The managers are taking advantage of measures incorporated into the Ucits III legislation, finalised in 2002, that allow investment in derivatives and the use, within certain limits, of modest amounts of leverage. Their adoption of the highly-regulated Ucits regime as a vehicle for hedge fund strategies meets some of the needs of institutional investors in particular, but it also reflects the long-observed convergence of traditional and alternative investment.

In addition, Newcits funds are starting to make the benefits of hedge fund strategies available to a broader investor base – although the implications of this development have yet to be fully thought through. In traditional European centres for retail funds such as Luxembourg and Dublin enthusiasm for the new business they bring is tempered by concern about the risk of damage to the Ucits brand, especially in new and fast-growing markets across East Asia, the Gulf and Latin America.

Alongside the offshore centres, the other great survivor – so far at least – is London, which remains the dominant centre for alternative fund management in Europe. Despite lurid reports to the contrary, the hedge fund management industry has not lighted out en masse for Zug or Pfäffikon – proof if it were needed that there are other important considerations for managers besides their income tax rate or non-domiciled resident status.

Over the past year the hedge fund industry has continued to face verbal assaults from politicians and others on its modus operandi and impact on global markets. Two years ago, it provided a convenient scapegoat for politicians who sought to pin on the industry much or all of the blame for the credit crunch and global economic downturn.

A great deal of what was said and written at the time was demonstrably nonsense, but its impact lingers to this day. Aside from changes in direct regulation on both sides of the Atlantic, managers are facing restrictions on short-selling and/or disclosure requirements that could be equally damaging, the latest being the European Parliament’s proposal to impose tough conditions on ‘naked’ trading of credit default swaps linked to sovereign debt.

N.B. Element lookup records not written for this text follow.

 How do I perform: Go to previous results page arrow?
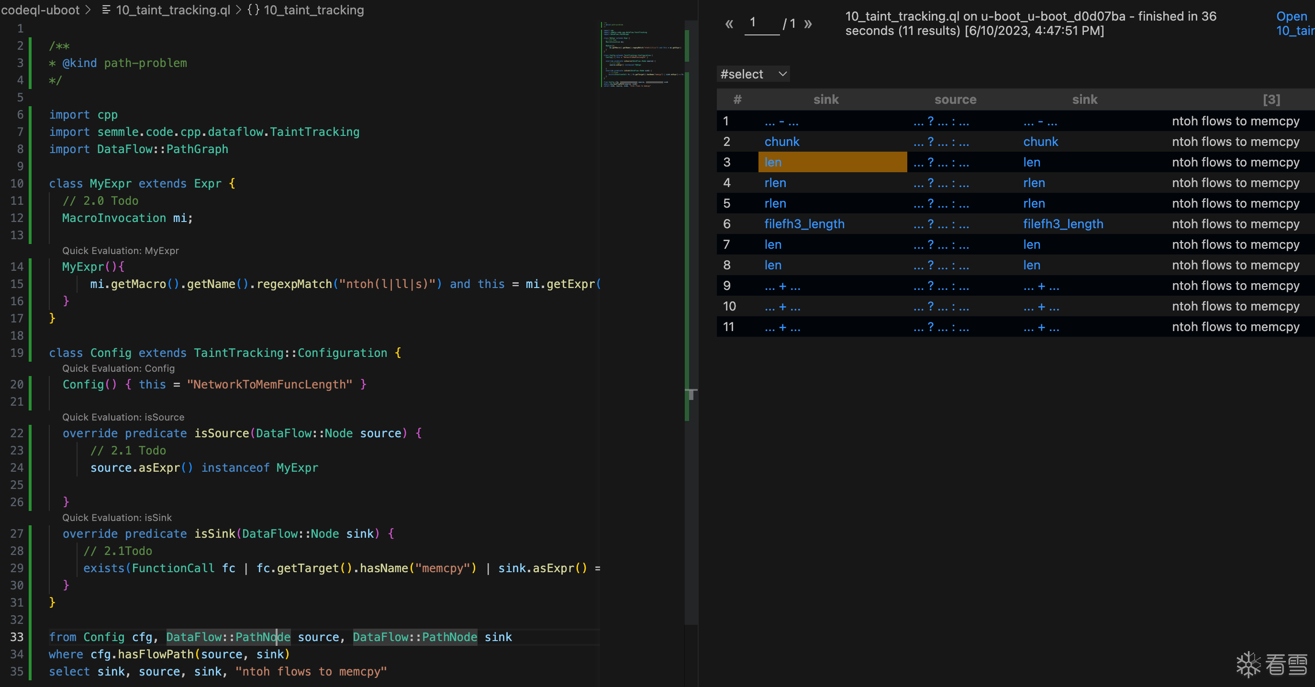coord(729,24)
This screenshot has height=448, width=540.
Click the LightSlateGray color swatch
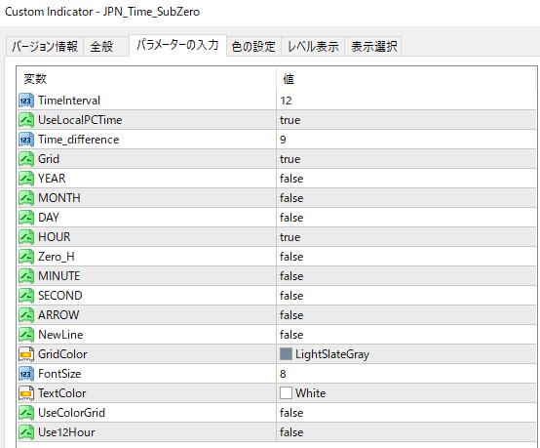pos(286,354)
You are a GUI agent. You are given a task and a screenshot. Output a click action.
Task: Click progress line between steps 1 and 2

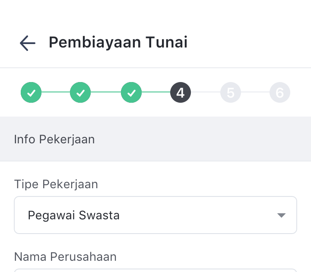(x=56, y=92)
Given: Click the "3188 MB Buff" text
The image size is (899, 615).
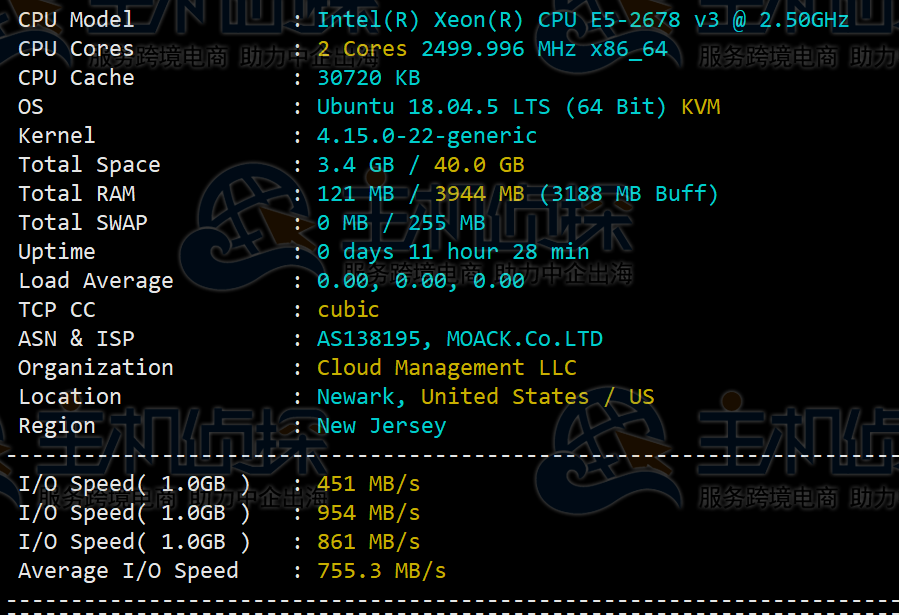Looking at the screenshot, I should [628, 194].
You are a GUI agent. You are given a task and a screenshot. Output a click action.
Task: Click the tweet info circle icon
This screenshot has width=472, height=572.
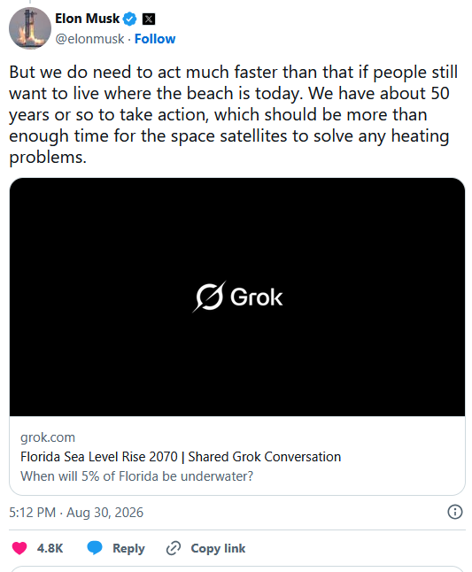point(455,512)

The EU’s new short-selling rules are supposed to come into force by 2012 – although, as we have seen, deadlines can slip – and the industry faces a renewed fight to convince legislators that short-selling is a vital component of market liquidity and price discovery rather than just a tool for speculators to make money from the misfortunes of others.

Sometimes the industry contributes to its own problems. The trial that has just opened in the US in which hedge fund manager Raj Rajaratnam is accused of industrial-scale insider trading has tarred the industry as a whole with an association with financial crime that may be hard to shake off. Nor does it help that barely a week goes by without news of the uncovering of another Ponzi fraudster passing himself off as a hedge fund manager, unfair though the link might be.

The frustration for many in the industry is that rational argument often seems to have little impact on broad sentiment about hedge funds in political circles and the media, in the same way that no amount of regulatory co-operation and exchange of information on tax matters seems capable of removing the tag of ‘tax haven’ from certain offshore jurisdictions.

However, the outcome of the long debate over the AIFM Directive does illustrate that the task is not entirely hopeless; it suggests that efforts to separate myth from reality and to provide insight into the complex role hedge funds play in the financial sector as well as the wider economy is becoming better understood, slow though the process might be.